The fake NES Classic Edition console has a plastic case so close to the original on the outside that it must have been moulded from a genuine console. On the front is "Entertainment System" in red, in a font that hints at a Chinese origin for the device. No Nintendo logo or fake thereof in sight.

Below the writing are power and reset buttons as per the original, though they are much more flimsy and irregular. There is a white power LED in contrast to the red original.

It comes with a cheap knock-off NES controller, which connects to the one of the pair of correct WII-style sockets on the front of the unit. On the rear is a mini-USB for power and a 3.5mm jack for AV. None of the HDMI you'd find on the genuine console. Plug it all in, connect a TV, and you are presented with a menu allowing you to select a game and start playing.

On the bottom of the unit is the full safety and regulatory info you'd expect on the Nintendo original, less of course a Nintendo logo. We'd expect this to have been copied directly from the original moulding.

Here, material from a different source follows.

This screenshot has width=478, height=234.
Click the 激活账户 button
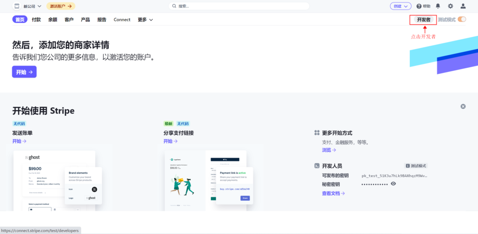pos(61,6)
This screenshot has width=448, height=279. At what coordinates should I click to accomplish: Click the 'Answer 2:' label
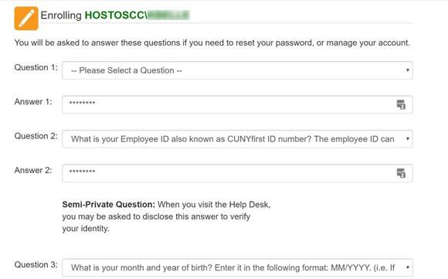click(x=33, y=170)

Four screws hold the unit together, hidden under the rubber feet. Inside are small PCBs for connectors and switches, and a matchbox-size PCB containing the console electronics themselves. Compare with the large board in the genuine device, which you'll find in the link listed on the left. On the fake board is a CPU under an epoxy blob, and a large ROM chip presumably holding all those games.

It is fairly obvious that this is a general purpose CPU board, as it has a mostly unpopulated header for I/O, of which the populated lines serve the two controller sockets. There is no clue as to the CPU architecture employed.

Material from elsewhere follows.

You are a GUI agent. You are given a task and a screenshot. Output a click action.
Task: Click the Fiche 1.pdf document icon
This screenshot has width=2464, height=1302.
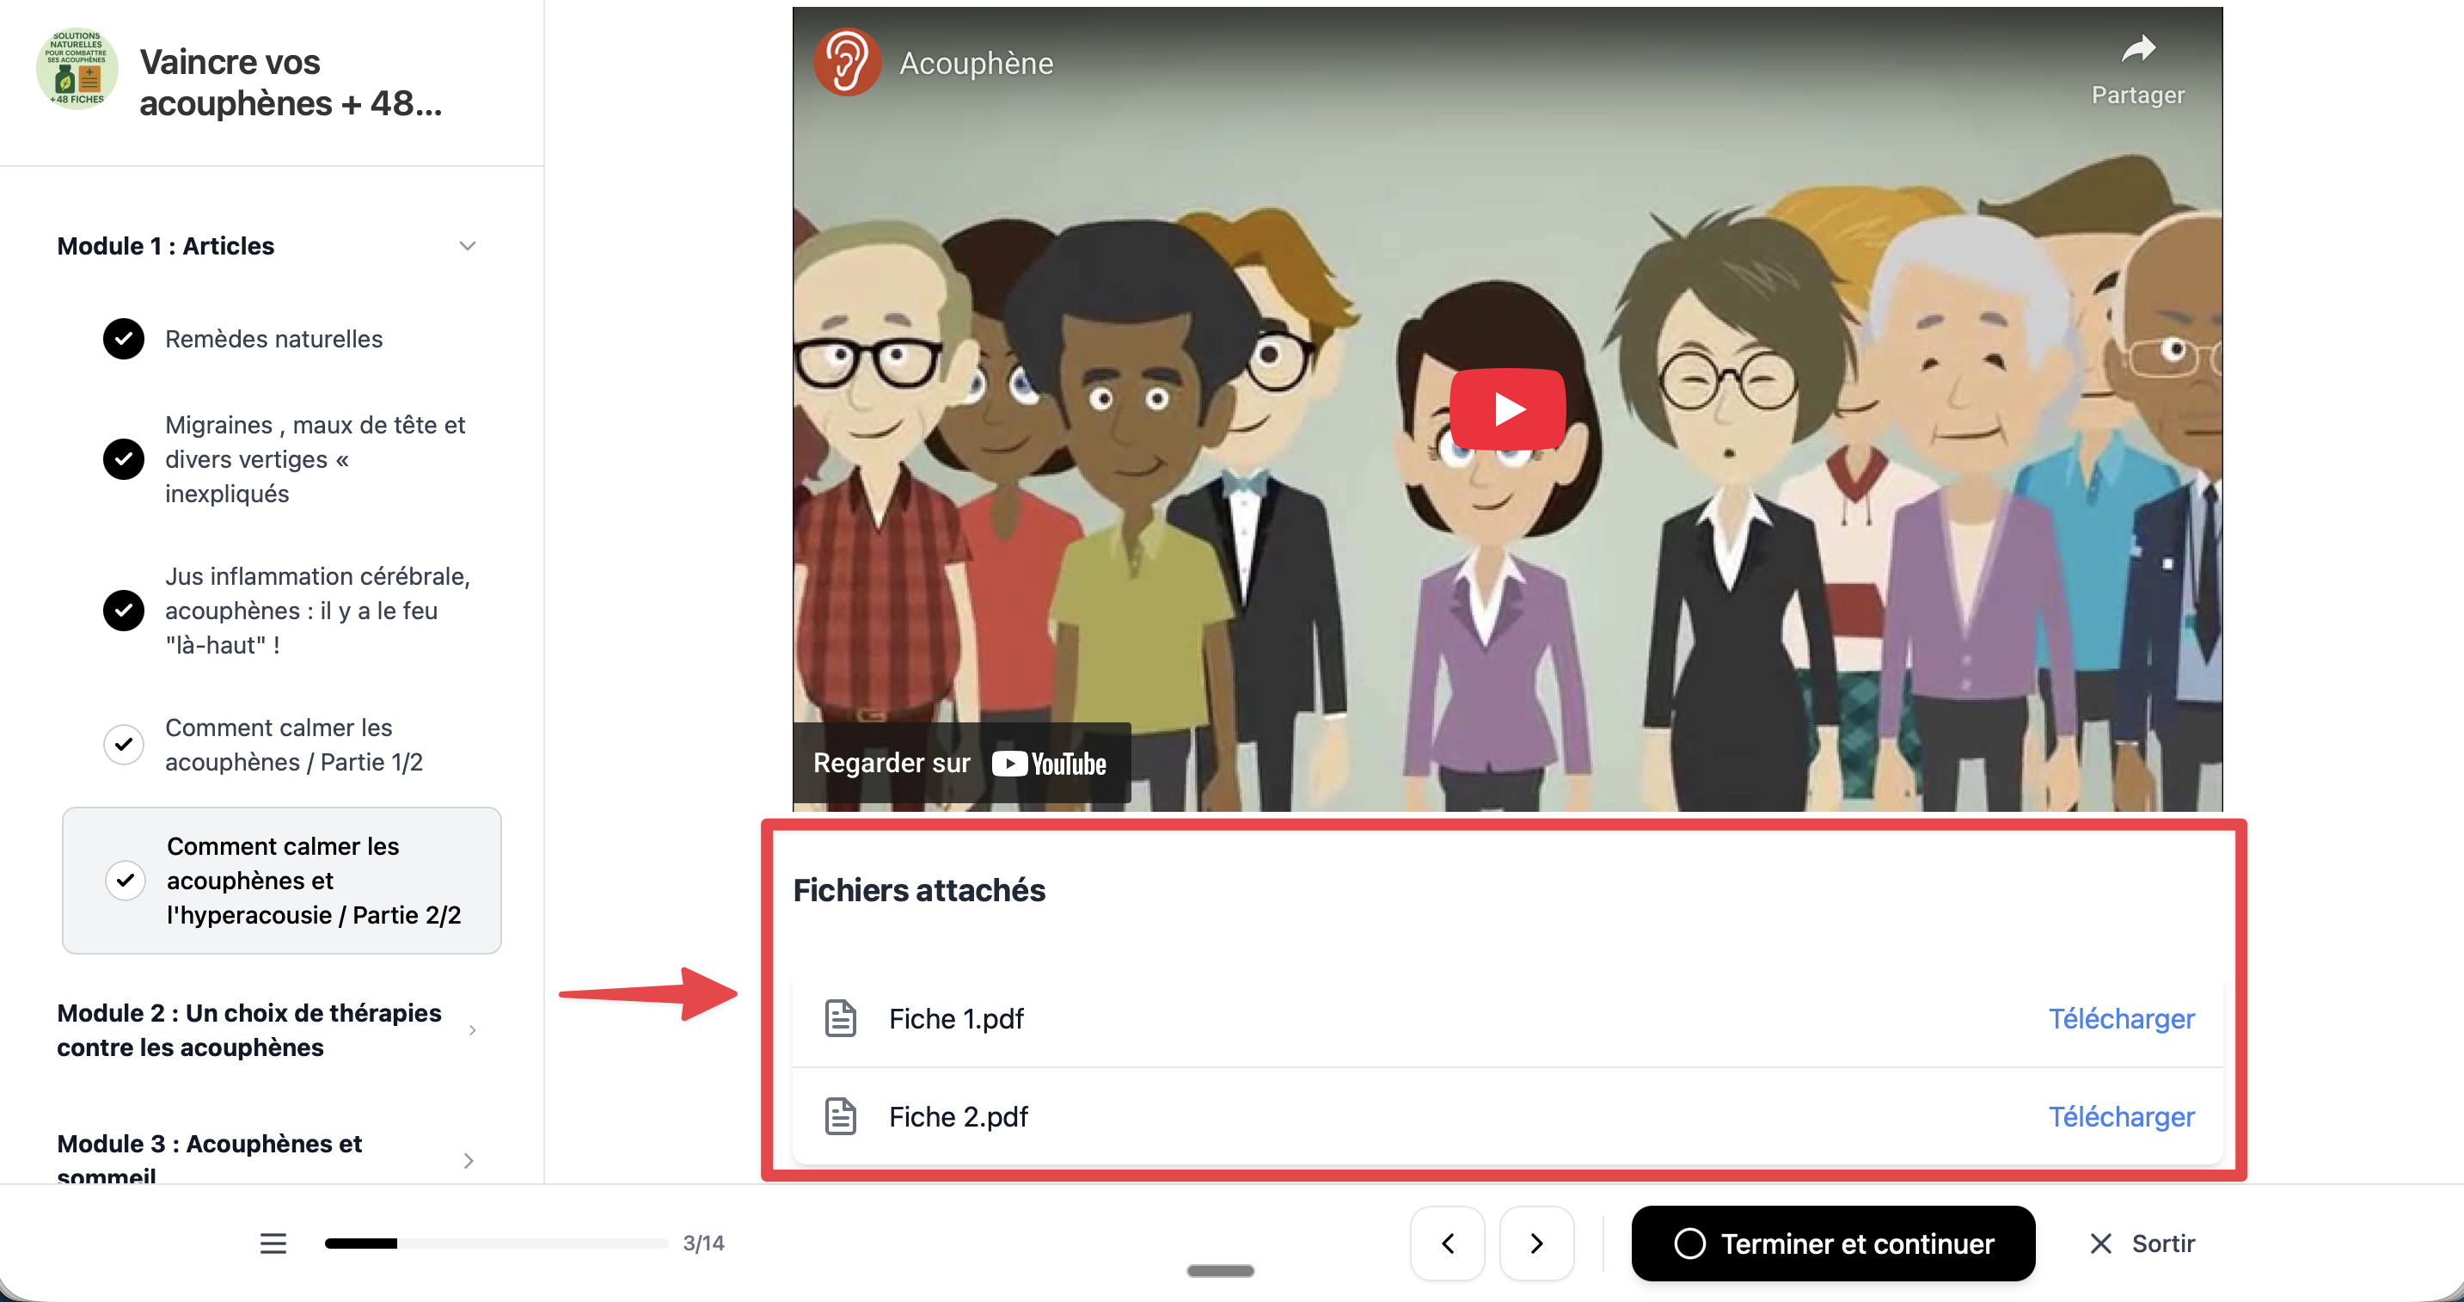[x=840, y=1018]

It is interesting to look at this fake console and compare it with a genuine NES Classic Edition. The board is much smaller and it's evident there is less computing power in play probably due to the lack of need to support HDMI, plus there is no metal shield. It's unlikely that the knock-off would pass the EMC and similar tests that the genuine console would have done, for example.

I'll leave it to the reader to decide whether shelling out for a knock-off is better than buying the real thing, or running an emulator on a Raspberry Pi. It would be interesting to know whether that little CPU board could be cracked wide open and used for other purposes, though it looks a bit doubtful.

Still, an interesting exercise in taking a look inside a fake console.